# Backfill: transform_word_decisions

Part of historical backfill pipeline

- One backfill pipeline run per year
- Work in batches of one month
- For each month:
    - Get the filepaths of puzzles for that month
    - Transform each puzzle into `word_decisions` table rows
    - write to the bronze table
    - perform validation checks and audit logs before and after each write op

## ⚠️ Not working locally? ⚠️

To run this notebook locally, edit the first code cell:

Change:  
`%run "./00_setup"`  
To:  
`%run "./00_setup.ipynb"`

👉 _Please **do not commit** this change — it's only for local execution._

In [None]:
%run "./00_setup"

In [None]:
from pyspark.sql.types import * 
import pyspark.sql.functions as F
from typing import Any

In [None]:
from src.sparkdbutils import create_db, write_to_table_replace_where
from src.fileutils import get_latest_wordlist, word_file_to_set, get_puzzle_paths
from src.wordutils import get_letter_set_map, transform_puzzle_to_word_decisions_by_path
from src.bronzeutils import rows_to_word_decisions_df, WORD_DECISIONS_PARTITIONS

In [None]:
wordlist_filename, wordlist_version = get_latest_wordlist()
wordlist = word_file_to_set(wordlist_filename)
letter_set_map = get_letter_set_map(wordlist)

In [None]:
def process_month(year: int, month: int) -> list[dict[str, Any]]:
    """
    Returns word_decision rows for all puzzles in the given year/month
    """
    rows = []
    puzzle_paths = get_puzzle_paths(year, month)
    for puzzle_path in sorted(puzzle_paths):
        curr_rows = transform_puzzle_to_word_decisions_by_path(puzzle_path,
                                                               wordlist,
                                                               letter_set_map,
                                                               wordlist_version)
        rows.extend(curr_rows)

    return rows_to_word_decisions_df(rows, spark)

In [None]:
# TODO: Parameterize _YEAR, _TARGET_DB_NAME, _TABLE_NAME
_YEAR = 0000
_TARGET_DB_NAME = "bronze"
_TABLE_NAME = "word_decisions"
create_db(spark, _TARGET_DB_NAME)

In [None]:
total_rows = 0

for month in range(1, 13):
    print(f"Processing year {_YEAR}, month {month}...")
    df = process_month(_YEAR, month)
    
    curr_count = df.count()
    total_rows += curr_count
    print(f"Writing {curr_count} rows to {_TARGET_DB_NAME}.{_TABLE_NAME}")
    replace_where_dict = {
        "year": _YEAR,
        "month": month,
    }
    write_to_table_replace_where(spark,
                   df,
                   _TARGET_DB_NAME,
                   _TABLE_NAME,
                   replace_where_dict,
                   WORD_DECISIONS_PARTITIONS)

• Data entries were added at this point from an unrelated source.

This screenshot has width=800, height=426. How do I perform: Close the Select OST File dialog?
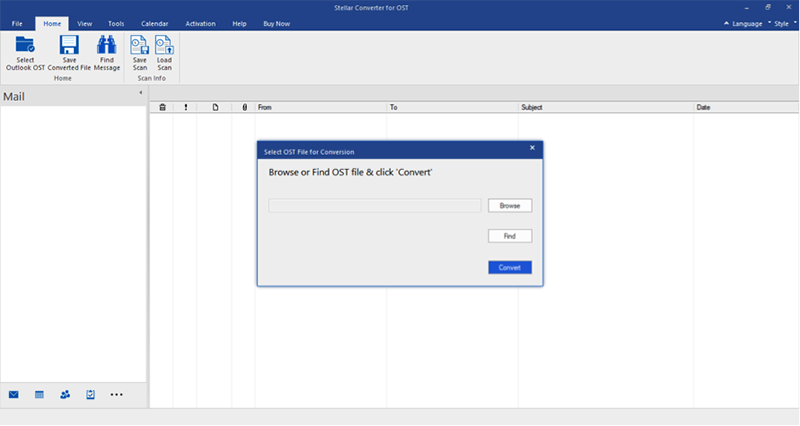coord(532,148)
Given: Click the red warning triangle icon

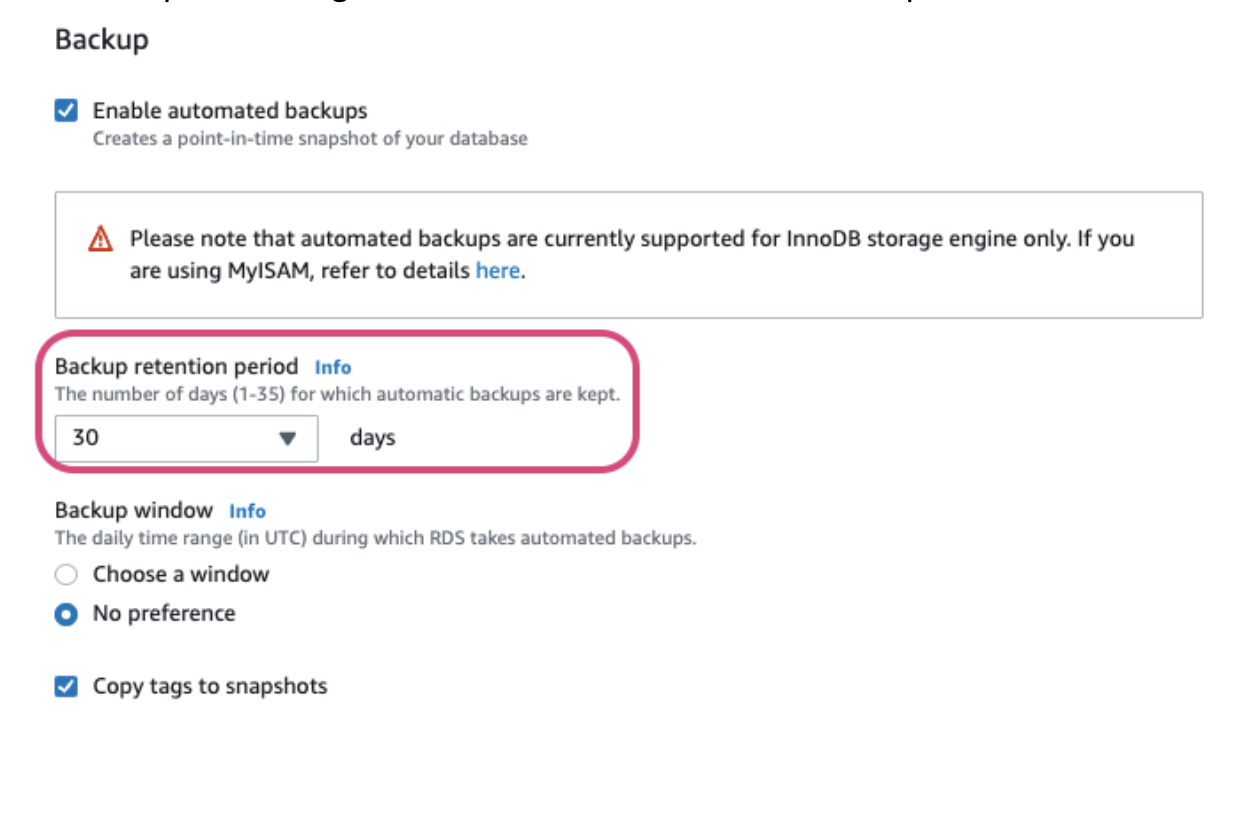Looking at the screenshot, I should click(x=100, y=239).
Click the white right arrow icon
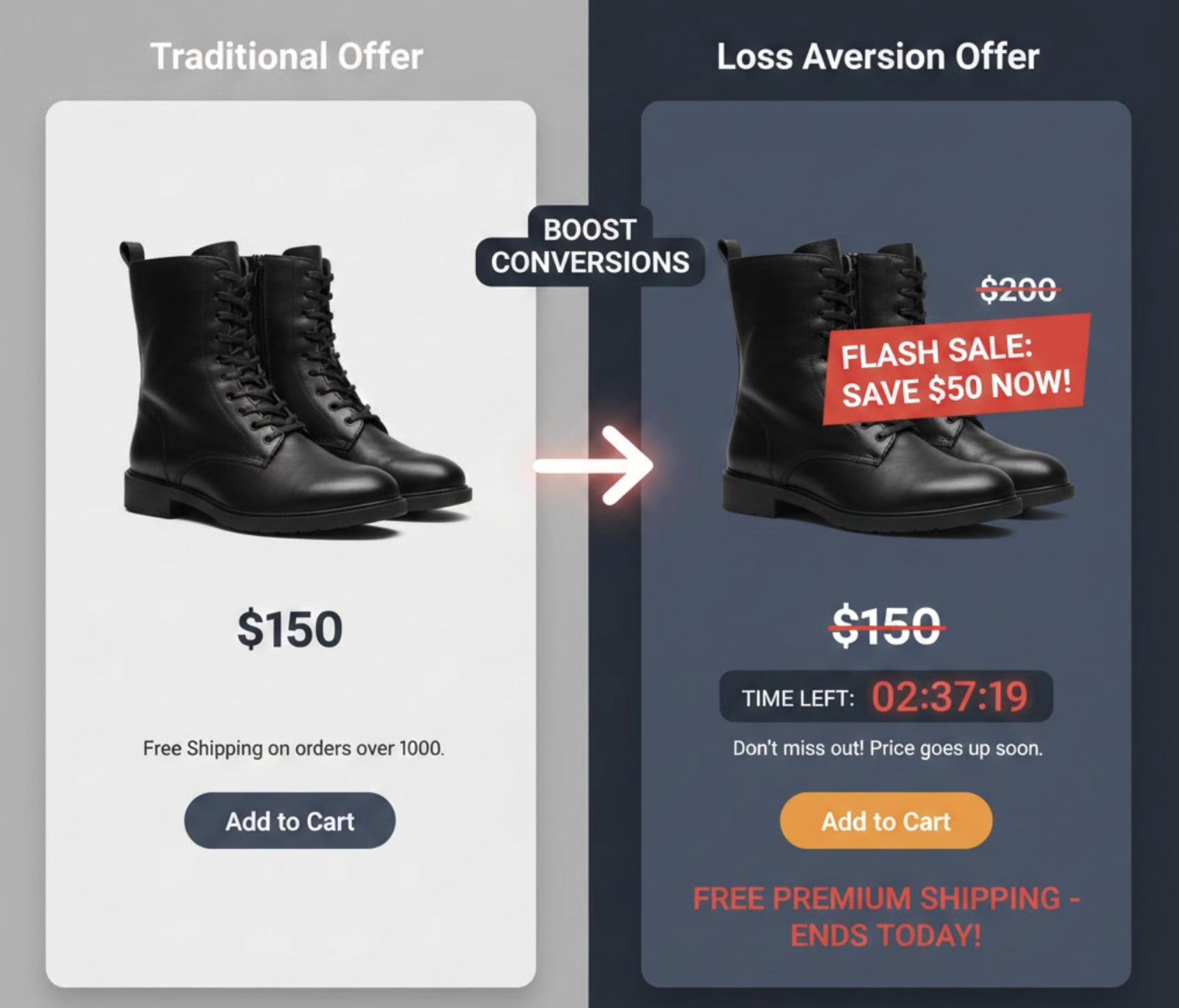 tap(594, 465)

    # TODO: validation, audit log, etc.
print(f"{total_rows} written in total")

In [None]:
df2 = spark.sql("SELECT * FROM bronze.word_decisions")
print(f"{df2.count()} total rows in table")
df2.show(10, False)

In [None]:
df2.select(["year", "month"]).distinct().sort(["year", "month",]).show(50, False)

In [None]:
new_words = df2.filter(df2.was_in_wordlist == False).select("word").distinct().sort("word")
print(f"{new_words.count()} words not found in external wordlist")
new_words.show(new_words.count())